O professor Geraldo Antonio dos Reis, também do curso de Economia da Unimontes, lembra que “nas regiões mais pobres existem obstáculos estruturais para o desenvolvimento de grandes empreendimentos”. Com isso, o dinamismo proporcionado pela política do microcrédito ganha maior relevância nesses locais. “Além disso, a crise que se arrasta desde meados de 2014 provocou a elevação do desemprego, colocando como única alternativa para muita gente que ficou desempregada ou mesmo para os jovens que estão entrando no mercado de trabalho, a alternativa de montar um pequeno empreendimento”, observa o economista.

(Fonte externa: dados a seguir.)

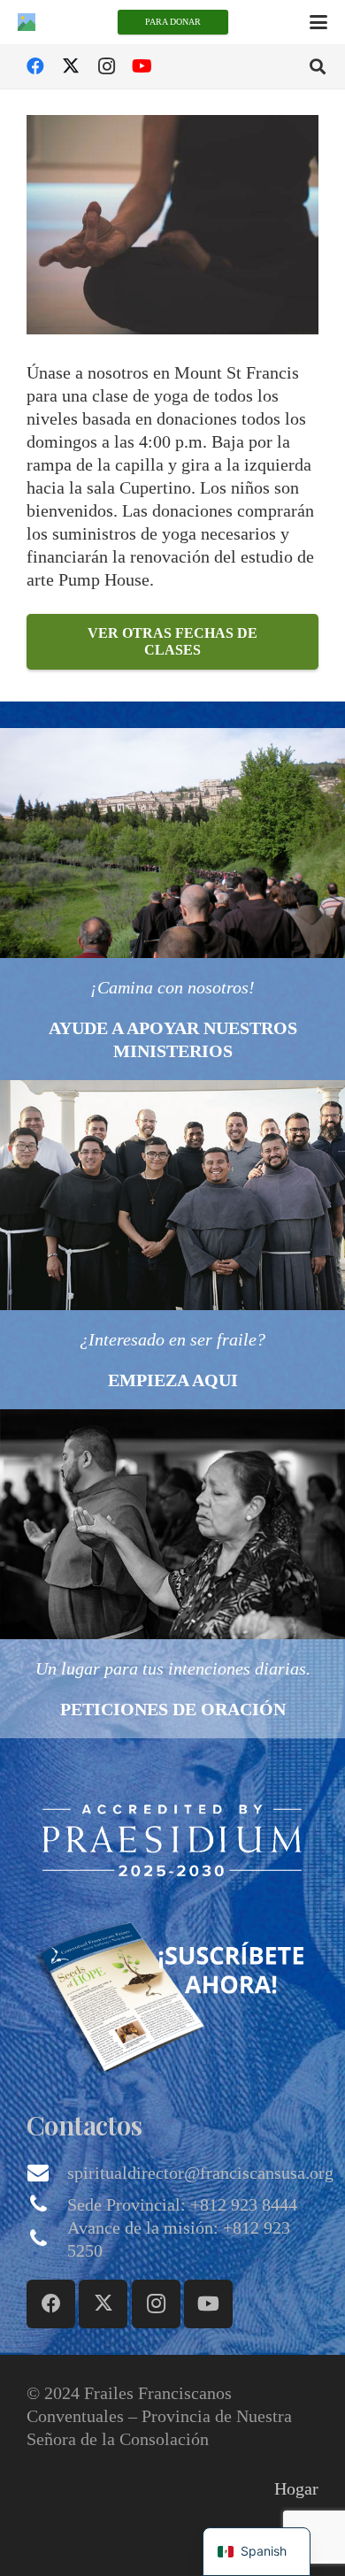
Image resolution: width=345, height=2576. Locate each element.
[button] (318, 22)
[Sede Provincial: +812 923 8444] (47, 2204)
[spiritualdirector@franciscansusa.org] (47, 2172)
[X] (70, 66)
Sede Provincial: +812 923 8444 (182, 2204)
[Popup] (172, 1839)
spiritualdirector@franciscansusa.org (200, 2172)
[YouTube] (141, 66)
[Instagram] (106, 66)
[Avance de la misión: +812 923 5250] (47, 2239)
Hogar (296, 2488)
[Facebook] (35, 66)
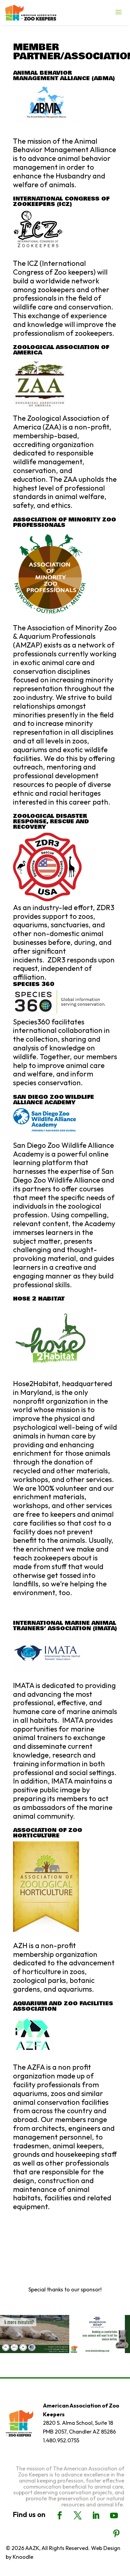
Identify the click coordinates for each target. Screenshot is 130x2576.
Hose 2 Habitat (39, 1299)
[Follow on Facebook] (59, 2515)
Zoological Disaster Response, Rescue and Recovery (51, 821)
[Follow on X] (78, 2515)
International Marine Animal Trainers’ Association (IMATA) (65, 1626)
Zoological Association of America (61, 350)
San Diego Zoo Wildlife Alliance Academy (53, 1100)
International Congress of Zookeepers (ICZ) (61, 201)
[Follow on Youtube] (114, 2515)
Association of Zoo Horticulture (47, 1833)
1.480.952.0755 (61, 2440)
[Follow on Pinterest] (116, 2534)
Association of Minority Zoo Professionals (64, 522)
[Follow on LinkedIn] (96, 2515)
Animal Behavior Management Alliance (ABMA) (64, 76)
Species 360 (33, 984)
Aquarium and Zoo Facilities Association (63, 2006)
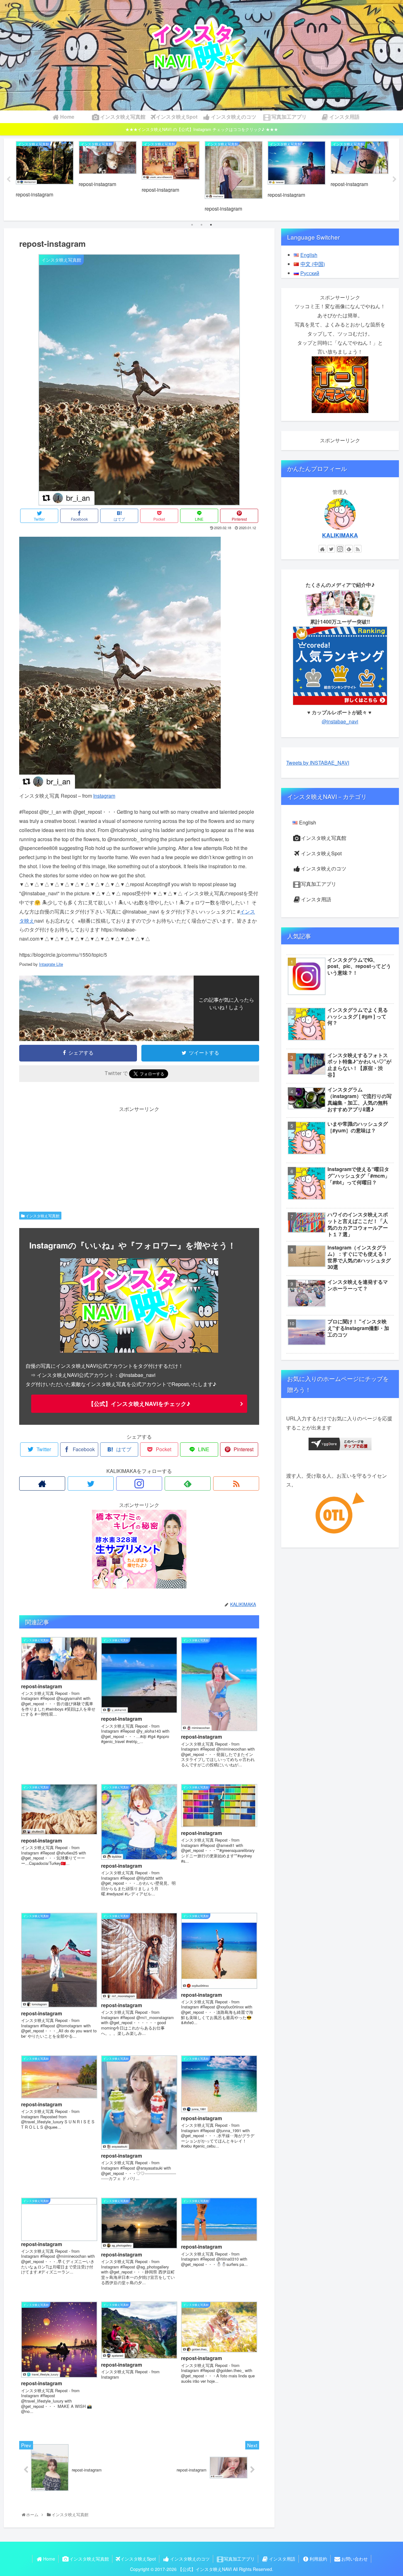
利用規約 (318, 2559)
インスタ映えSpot (321, 853)
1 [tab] (192, 225)
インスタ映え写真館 (42, 1215)
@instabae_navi (340, 721)
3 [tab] (211, 225)
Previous (8, 179)
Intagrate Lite (51, 964)
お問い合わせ (354, 2559)
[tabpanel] (44, 178)
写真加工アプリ (318, 883)
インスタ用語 (316, 899)
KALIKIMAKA (340, 535)
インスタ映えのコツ (323, 868)
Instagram (104, 795)
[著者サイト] (42, 1483)
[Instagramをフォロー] (139, 1483)
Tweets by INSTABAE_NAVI (317, 762)
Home (49, 2559)
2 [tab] (201, 225)
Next (394, 179)
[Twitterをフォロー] (91, 1483)
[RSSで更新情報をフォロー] (236, 1483)
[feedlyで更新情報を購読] (188, 1483)
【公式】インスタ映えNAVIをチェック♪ (139, 1404)
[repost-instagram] (120, 786)
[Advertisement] (139, 1158)
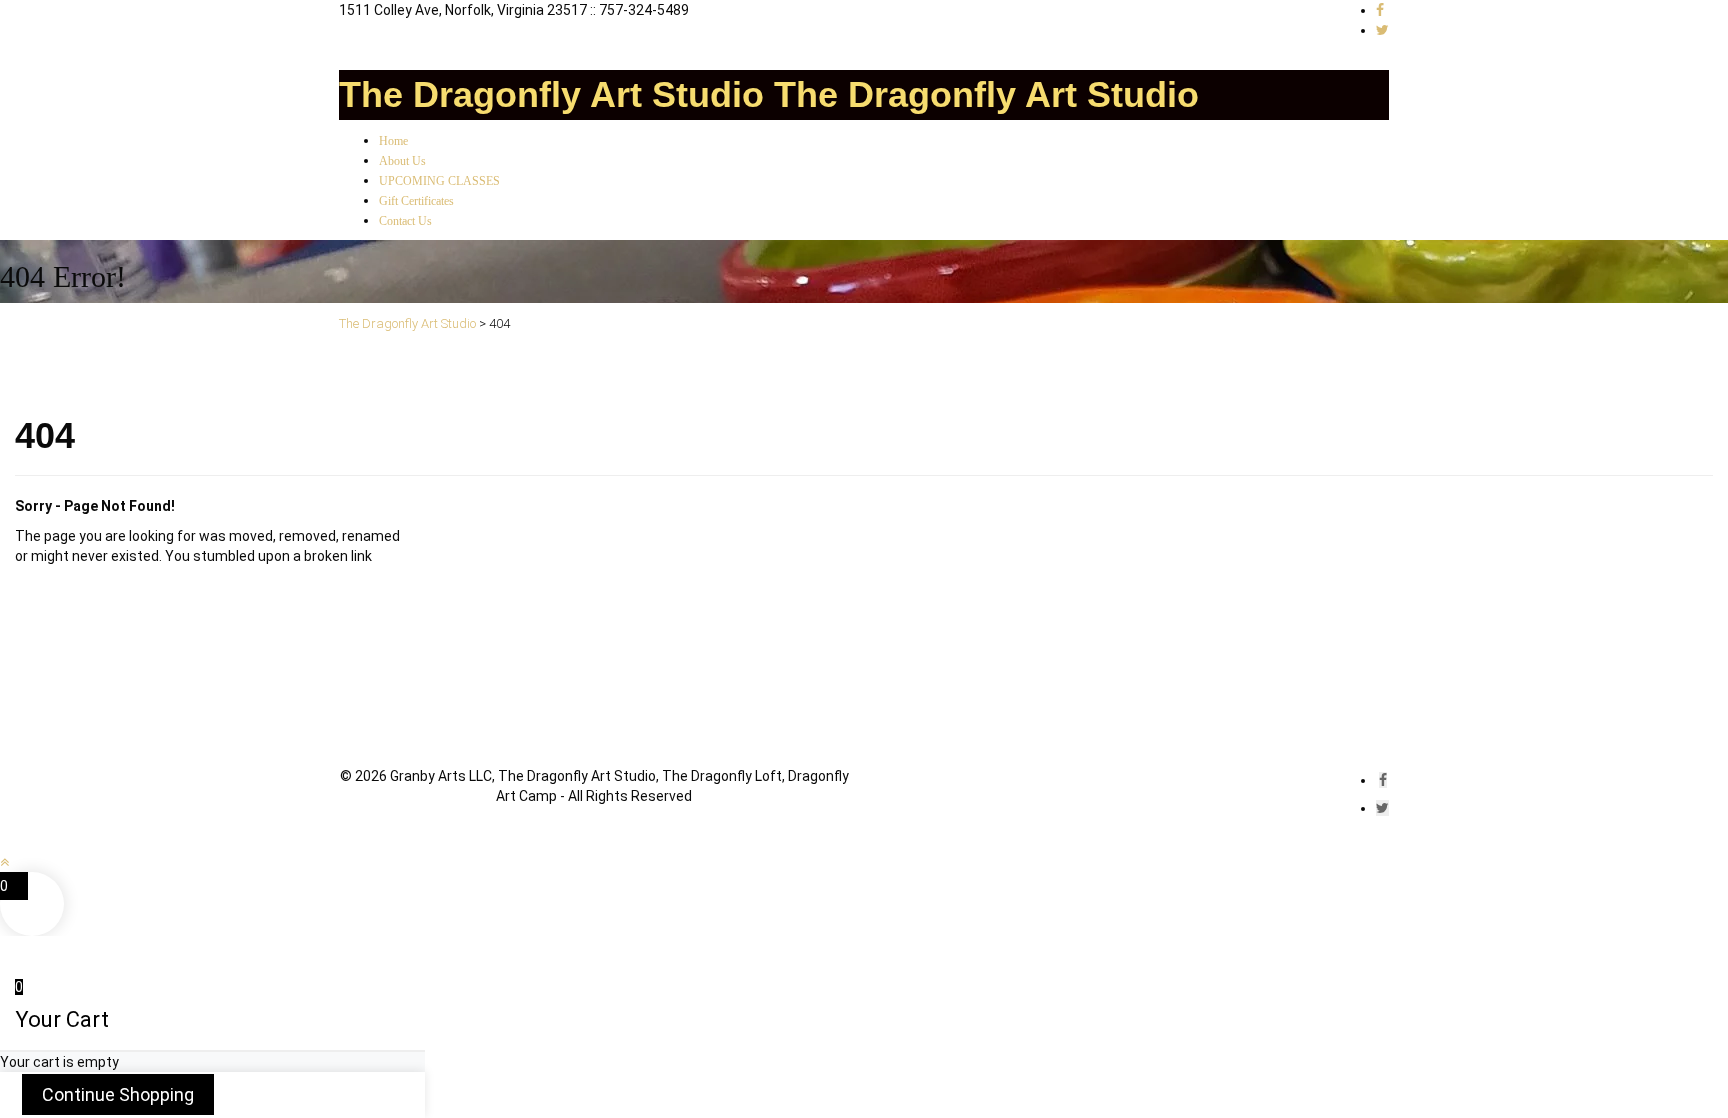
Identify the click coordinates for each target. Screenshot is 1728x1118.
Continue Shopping (118, 1094)
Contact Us (405, 221)
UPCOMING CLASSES (439, 181)
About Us (402, 161)
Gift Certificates (416, 201)
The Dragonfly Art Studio (551, 94)
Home (393, 141)
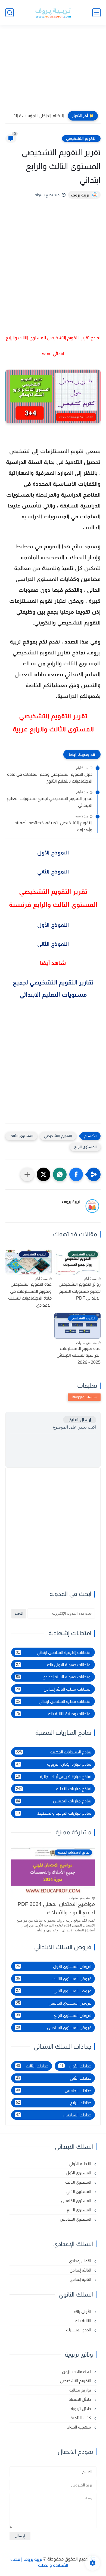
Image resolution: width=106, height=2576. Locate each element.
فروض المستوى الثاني (53, 1991)
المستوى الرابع (85, 1147)
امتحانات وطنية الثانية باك (53, 1713)
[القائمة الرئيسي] (96, 12)
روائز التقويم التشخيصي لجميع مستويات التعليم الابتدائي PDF (80, 1291)
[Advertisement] (53, 70)
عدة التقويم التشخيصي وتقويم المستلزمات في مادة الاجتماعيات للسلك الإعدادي (30, 1294)
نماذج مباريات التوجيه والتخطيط (53, 1813)
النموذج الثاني (53, 872)
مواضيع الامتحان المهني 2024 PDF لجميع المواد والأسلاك (56, 1908)
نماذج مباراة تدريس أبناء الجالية (53, 1776)
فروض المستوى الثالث (53, 1978)
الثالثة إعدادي (81, 2270)
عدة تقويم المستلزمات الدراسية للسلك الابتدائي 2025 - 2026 (79, 1355)
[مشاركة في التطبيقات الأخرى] (27, 1174)
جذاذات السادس (53, 2115)
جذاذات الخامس (53, 2090)
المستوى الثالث (21, 1136)
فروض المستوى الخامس (53, 2003)
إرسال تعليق (79, 1419)
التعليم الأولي (80, 2163)
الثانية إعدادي (81, 2279)
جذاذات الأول (75, 2066)
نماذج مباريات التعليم (53, 1788)
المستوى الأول (79, 2173)
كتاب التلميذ (81, 2417)
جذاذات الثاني (53, 2078)
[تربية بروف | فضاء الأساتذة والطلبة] (53, 12)
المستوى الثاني (79, 2191)
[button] (76, 1174)
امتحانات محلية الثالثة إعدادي (53, 1689)
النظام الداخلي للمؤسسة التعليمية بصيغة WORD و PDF (36, 115)
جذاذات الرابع (53, 2102)
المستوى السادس (76, 2219)
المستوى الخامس (76, 2200)
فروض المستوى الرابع (53, 2015)
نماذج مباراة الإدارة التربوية (53, 1764)
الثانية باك (83, 2320)
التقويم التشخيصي (81, 138)
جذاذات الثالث (32, 2066)
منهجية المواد (79, 2427)
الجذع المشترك (79, 2330)
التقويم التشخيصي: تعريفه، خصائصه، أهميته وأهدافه (53, 826)
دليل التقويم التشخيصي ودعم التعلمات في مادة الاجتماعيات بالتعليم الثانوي (49, 778)
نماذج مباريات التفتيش (53, 1801)
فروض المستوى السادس (53, 2027)
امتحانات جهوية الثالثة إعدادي (53, 1677)
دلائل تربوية (81, 2408)
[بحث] (9, 12)
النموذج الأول (53, 852)
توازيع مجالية (80, 2390)
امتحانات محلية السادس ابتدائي (53, 1701)
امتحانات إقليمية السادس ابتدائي (53, 1652)
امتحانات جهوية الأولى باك (53, 1664)
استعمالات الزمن (77, 2371)
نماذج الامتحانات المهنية (53, 1752)
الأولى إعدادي (80, 2260)
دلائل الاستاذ (80, 2399)
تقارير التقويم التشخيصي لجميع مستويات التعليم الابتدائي (49, 802)
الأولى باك (83, 2311)
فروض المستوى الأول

“Se os microempreendedores recebem apoio, podem produzir, vender, gerar postos de trabalho e renda, isso gera efeitos positivos para toda a economia. A política do microcrédito favorece potencialmente as cidades pequenas como Francisco Sá, tendo em vista a elevada dependência dos municípios da região em relação às pequenas e média empresas e a dificuldade de atração de grandes empreendimentos”, comenta Reis.


A opinião é compartilhada pelo analista de desenvolvimento do Sebrae Minas Jadilson Borges. “Considero os programas de microcrédito de fundamental importância para o desenvolvimento dos pequenos municípios. Pois, significam crédito orientado, ajudam os empreendedores a investir nas suas atividades no momento mais crucial – quando vendem uma quantidade maior e não têm capital para produzir”, diz Borges. (LR)

Regulamentação

De acordo com a Lei 13.363, hoje, têm direito ao microcrédito no Brasil pessoas físicas e jurídicas empreendedoras em atividades produtivas com renda de até R$ 200 mil por ano. No entanto, o Conselho Monetário Nacional está trabalhando na regulamentação da lei.

Por meio de nota, o Banco Central (BC) informou que considera o “microcrédito uma operação que contribui para viabilizar o micronegócio e o empreendedorismo, com positivo impacto econômico e social, sendo um importante instrumento de inclusão financeira”.

Informou ainda que desde 2003, “tem promovido seminários de microcrédito, inclusão financeira e cidadania financeira nas diversas regiões do país, reunindo especialistas e participantes do mercado financeiro na busca de soluções para o fomento ao microcrédito”.